___ 提供テキスト

会見した会津大学の角山茂章理事長、会津若松市の菅家一郎市長、アクセンチュアの程近智社長(左から)

 菅家市長は、東日本大震災の復興の観点から雇用と産業の創出を最優先事項に挙げ、「福島県は地震と津波、原発事故、風評による4つの深刻な被害に見舞われており、一日も早く安心・安全の生活を取り戻さなければならない」と語った。同市には、東京電力福島第一原子力発電所が所在する双葉郡大熊町の住民や役場が避難しており、その生活基盤の確保が何よりも優先されるという。

 また程社長は、会津若松市への進出理由について、同地が歴史などの観光資源が豊富であることや、複数の顧客企業が進出していること、IT分野の人材を数多く輩出している会津大学の存在、水力や地熱、太陽光の発電など自然エネルギーの利用が活発に行われていることを挙げた。程氏は新婚旅行の地に会津若松を選んだというエピソードも紹介し、同市が個人的にも思い入れのある場所だと述べた。

 同社では3月11日の震災直後から被災地の復興支援のあり方を検討していたといい、その中で上述の理由から会津若松市への進出を決めたという。菅家市長は、「ITの分野で豊富な実績を持つグローバル企業から多くことを学びたい。それと同時に元気な会津、そして、福島を全世界に発信していきたい」と語っている。

 今回の取り組みの第一段として、アクセンチュアは会津大学に隣接する場所に「福島イノベンションセンター」を開設。経営やIT、官公庁などの分野を担当する5人のコンサルタントが市や大学の活動を支援する。具体的な活動内容やプロジェクトについても既に検討を開始しているという。将来的に、同社のパートナー企業や顧客企業を含めての地元産業の発展につなげたい考えだ。

______
___ 情報

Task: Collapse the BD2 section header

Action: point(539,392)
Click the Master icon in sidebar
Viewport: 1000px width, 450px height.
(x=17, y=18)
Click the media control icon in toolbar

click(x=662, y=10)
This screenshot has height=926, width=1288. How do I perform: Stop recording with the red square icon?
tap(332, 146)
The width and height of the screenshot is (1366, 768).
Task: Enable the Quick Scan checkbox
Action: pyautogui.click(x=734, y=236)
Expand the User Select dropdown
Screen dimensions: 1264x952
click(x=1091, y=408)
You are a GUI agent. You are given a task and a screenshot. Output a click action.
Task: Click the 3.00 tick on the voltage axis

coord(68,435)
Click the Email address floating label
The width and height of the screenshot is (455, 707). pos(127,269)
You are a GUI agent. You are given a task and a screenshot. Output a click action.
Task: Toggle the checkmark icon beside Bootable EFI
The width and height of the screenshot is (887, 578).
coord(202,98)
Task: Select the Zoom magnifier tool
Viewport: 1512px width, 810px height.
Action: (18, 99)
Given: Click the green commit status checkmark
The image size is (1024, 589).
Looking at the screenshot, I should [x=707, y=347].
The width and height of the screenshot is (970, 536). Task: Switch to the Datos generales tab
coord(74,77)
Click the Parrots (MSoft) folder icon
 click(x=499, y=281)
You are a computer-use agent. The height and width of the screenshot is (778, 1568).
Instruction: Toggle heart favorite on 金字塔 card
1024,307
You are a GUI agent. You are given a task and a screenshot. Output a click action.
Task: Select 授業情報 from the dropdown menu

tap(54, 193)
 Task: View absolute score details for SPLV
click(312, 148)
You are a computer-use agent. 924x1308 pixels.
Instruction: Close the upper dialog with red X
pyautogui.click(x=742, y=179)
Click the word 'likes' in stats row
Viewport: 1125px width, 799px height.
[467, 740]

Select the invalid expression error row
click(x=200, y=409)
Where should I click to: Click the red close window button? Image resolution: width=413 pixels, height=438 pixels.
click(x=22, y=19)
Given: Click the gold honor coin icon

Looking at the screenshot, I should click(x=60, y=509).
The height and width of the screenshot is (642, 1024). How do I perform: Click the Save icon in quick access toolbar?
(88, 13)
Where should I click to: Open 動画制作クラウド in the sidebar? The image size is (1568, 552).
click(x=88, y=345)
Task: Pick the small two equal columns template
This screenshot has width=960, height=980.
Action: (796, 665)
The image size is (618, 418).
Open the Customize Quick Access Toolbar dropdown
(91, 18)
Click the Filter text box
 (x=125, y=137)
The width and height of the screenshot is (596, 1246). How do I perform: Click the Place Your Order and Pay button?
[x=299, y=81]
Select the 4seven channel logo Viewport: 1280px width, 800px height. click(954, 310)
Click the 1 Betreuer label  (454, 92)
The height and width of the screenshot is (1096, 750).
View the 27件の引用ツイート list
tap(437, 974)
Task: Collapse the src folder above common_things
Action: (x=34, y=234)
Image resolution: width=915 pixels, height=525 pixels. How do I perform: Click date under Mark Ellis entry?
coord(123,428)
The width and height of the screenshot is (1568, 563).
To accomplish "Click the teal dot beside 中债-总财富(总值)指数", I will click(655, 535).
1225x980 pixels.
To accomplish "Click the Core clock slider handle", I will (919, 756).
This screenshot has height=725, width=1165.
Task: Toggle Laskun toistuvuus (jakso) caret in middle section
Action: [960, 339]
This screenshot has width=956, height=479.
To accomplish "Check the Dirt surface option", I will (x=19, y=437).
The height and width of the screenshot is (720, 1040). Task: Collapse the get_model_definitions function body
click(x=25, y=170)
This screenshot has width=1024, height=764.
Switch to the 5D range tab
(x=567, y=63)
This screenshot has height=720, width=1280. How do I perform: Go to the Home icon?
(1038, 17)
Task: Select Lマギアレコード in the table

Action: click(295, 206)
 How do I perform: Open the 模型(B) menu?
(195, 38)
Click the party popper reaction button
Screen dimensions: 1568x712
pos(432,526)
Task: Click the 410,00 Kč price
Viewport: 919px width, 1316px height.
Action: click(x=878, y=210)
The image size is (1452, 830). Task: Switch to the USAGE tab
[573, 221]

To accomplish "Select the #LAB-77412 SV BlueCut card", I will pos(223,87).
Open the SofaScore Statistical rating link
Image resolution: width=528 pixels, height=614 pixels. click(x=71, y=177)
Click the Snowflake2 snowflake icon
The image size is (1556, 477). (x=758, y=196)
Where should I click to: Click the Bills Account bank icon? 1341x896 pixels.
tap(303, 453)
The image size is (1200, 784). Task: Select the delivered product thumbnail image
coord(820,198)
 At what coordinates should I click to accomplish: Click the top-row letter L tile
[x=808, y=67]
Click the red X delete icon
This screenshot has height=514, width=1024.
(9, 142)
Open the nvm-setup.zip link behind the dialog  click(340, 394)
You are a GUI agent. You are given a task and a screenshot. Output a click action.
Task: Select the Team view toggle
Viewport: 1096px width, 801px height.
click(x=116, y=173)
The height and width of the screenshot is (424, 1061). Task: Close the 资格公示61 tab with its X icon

______

* 作業指示 1:
次の(a)〜(c)が提供テキストの内容と合っているかを「はい」か「いいえ」で答え、判断の根拠となる本文の語句をそのまま引用してください。
(a) 菅家市長は、雇用と産業の創出を最優先事項に挙げた。
(b) 程社長は、新婚旅行の地に会津若松を選んだ。
(c) 開設されるセンターでは、10人のコンサルタントが市や大学の活動を支援する。
* 作業指示 2: 提供テキストによると、アクセンチュアは取り組みの第一段としてどこにセンターを開設しましたか。

* 回答 1:
(a) はい。「雇用と産業の創出を最優先事項に挙げ」
(b) はい。「程氏は新婚旅行の地に会津若松を選んだというエピソードも紹介し」
(c) いいえ。「5人のコンサルタントが市や大学の活動を支援する」

* 回答 2: 会津大学に隣接する場所です。